California’s forests are shrinking because of climate change as rising global temperatures have exacerbated water deficits in the state, according to a new study published this week in the journal Proceedings of the National Academy of Sciences. Researchers found that the number of trees with diameters greater than 2 feet has halved in the last 85 years. At the same time, trees with smaller diameters – less than a foot – have proliferated. By 2100, California’s forests will be much slighter versions of their former selves, as drier conditions support smaller forest growth.

Several factors have worked in tandem to shrink California’s forests, but climate change has had the most dramatic impact, researchers said. "Older, larger trees are declining because of disease, drought, logging and other factors, but what stands out is that this decline is statewide," Patrick McIntyre, study author and data manager for the California Department of Fish and Wildlife, said in a statement. "Forests are becoming dominated by smaller, more densely packed trees, and oaks are becoming more dominant as pines decline."

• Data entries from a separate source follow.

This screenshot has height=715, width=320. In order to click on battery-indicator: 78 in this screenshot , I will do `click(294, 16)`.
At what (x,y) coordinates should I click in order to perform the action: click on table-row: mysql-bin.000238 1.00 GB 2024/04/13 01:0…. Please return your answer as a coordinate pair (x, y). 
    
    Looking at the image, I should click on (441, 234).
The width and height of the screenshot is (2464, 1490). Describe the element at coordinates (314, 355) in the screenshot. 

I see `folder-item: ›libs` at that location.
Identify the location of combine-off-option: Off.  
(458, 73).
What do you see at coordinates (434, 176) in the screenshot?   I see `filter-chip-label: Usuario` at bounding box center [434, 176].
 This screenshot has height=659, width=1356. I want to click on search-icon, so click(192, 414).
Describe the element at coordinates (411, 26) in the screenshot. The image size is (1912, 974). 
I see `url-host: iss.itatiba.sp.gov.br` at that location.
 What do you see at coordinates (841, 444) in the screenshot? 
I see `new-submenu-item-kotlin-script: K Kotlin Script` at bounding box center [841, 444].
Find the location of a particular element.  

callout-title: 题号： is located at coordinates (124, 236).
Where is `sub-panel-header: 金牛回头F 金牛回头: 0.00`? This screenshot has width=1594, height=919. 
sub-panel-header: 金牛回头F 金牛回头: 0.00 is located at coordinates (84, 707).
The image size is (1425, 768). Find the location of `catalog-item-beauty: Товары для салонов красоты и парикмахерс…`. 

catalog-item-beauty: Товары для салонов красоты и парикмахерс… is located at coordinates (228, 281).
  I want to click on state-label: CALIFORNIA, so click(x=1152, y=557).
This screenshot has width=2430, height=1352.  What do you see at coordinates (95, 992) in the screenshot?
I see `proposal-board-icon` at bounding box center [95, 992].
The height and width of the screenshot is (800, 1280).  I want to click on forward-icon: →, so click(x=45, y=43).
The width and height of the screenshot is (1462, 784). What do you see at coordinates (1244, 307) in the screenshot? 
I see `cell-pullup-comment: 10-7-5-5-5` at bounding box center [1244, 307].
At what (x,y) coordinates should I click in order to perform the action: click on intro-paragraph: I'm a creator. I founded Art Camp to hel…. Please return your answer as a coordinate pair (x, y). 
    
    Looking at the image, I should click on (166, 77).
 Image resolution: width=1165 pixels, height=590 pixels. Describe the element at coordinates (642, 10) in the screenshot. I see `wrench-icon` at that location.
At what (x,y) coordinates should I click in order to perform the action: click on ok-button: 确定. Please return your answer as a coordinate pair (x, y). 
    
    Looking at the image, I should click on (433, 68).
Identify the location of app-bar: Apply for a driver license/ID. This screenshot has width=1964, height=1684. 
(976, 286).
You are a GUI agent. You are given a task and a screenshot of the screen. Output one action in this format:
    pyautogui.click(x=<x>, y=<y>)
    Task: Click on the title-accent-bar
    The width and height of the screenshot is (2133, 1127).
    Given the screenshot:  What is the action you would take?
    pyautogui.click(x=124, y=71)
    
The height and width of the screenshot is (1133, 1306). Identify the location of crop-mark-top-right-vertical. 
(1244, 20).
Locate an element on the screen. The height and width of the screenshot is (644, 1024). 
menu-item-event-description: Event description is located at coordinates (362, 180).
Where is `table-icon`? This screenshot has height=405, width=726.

Oak trees prosper in dry, warm climates. The increase in oak growth in California is a sure sign that climate change has affected the type of new growth taking place across the state.

California has suffered its worst drought on record in recent years. Over 77 percent of the state has experienced extreme drought or worse, and the outlook for 2015 is just as desolate, according to the U.S. Drought Monitor. Drier conditions cause large trees to lose more water to the surrounding air, and earlier snowpack melt in the mountains has meant less water during the hotter months to sustain large tree growth.

Scientists compared forest density studies from the 1920s and 1930s to surveys done between 2001 and 2010. They found that in the higher counties of the Sierra Nevada mountains, the number of large trees fell by more than 55 percent. In other parts of the state, big tree decline was as high as 75 percent. "The loss of these majestic largest trees is a pretty emotionally powerful thing to think about,” William Anderegg, a forest ecologist at Princeton University in New Jersey, told National Geographic. “These are often the trees that have been around for thousands of years. It’s kind of a less magical future having lost those trees.”